Diese Dinge geschehen nicht einfach so ist das Debüt der Amerikanerin Taiye Selasi in der literarischen Disziplin des Romans. Bisher ist sie eher mit Aufsätzen und Erzählungen in Erscheinung getreten, um jetzt mit ihrem Romanerstling die Kritik auf sich aufmerksam zu machen.

Der Roman erzählt von der wahrlich kosmopolitischen Familie, die der Bostoner Chirurg Kwaku und seine Frau Fola gegründet haben. Ausgehend vom Tod des Familienoberhaupts erzählt Selasi von seinen Söhnen und Töchtern und seiner Frau Fola, die auf allen Erdteilen verstreut leben. Erst der Tod Kwakus führt die Familie wieder zusammen und es wird klar, was sie im Innersten zusammenhält.

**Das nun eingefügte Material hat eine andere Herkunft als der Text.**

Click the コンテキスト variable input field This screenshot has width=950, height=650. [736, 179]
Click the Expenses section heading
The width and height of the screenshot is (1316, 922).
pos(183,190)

Ebenso bunt wie das Cover kommt auch die Handlung und Familie von Diese Dinge geschehen nicht einfach so daher. Taiye Selasi schert sich nicht um Konventionen und erzählt ihren Roman sprunghaft und in Episodenform, wild durcheinander geschnitten. Leser, die einen linearen Aufbau nach altbekanntem Muster erwarten, dürften von diesem im S. Fischer-Verlag erschienen Buch enttäuscht werden. Selasi erweitert mit ihrem Sprachsensorium die Grenzen des für mein Empfinden oftmals recht altbacken daherkommenden Familienroman gewaltig.

Mühelos gelingt ihr der Spagat zwischen den verschiedenen Personen, dem Beziehungsgeflecht und den höchst unterschiedlichen Viten, die, obwohl der Roman insgesamt nur 400 Seiten zählt, allesamt hervorragend verknüpft sind. Themen wie die Suche nach Identität und das Verbindende von Familien sind das Hauptmotiv in diesem Roman, der diese elegant einkreist und in den Mittelpunkt stellt.

Wer das Schicksal einer etwas anderen Familie beobachten möchte und Literatur sucht, die abseits ausgetretener Pfade wandelt, dürfte mit Diese Dinge geschehen nicht einfach so richtig beraten sein!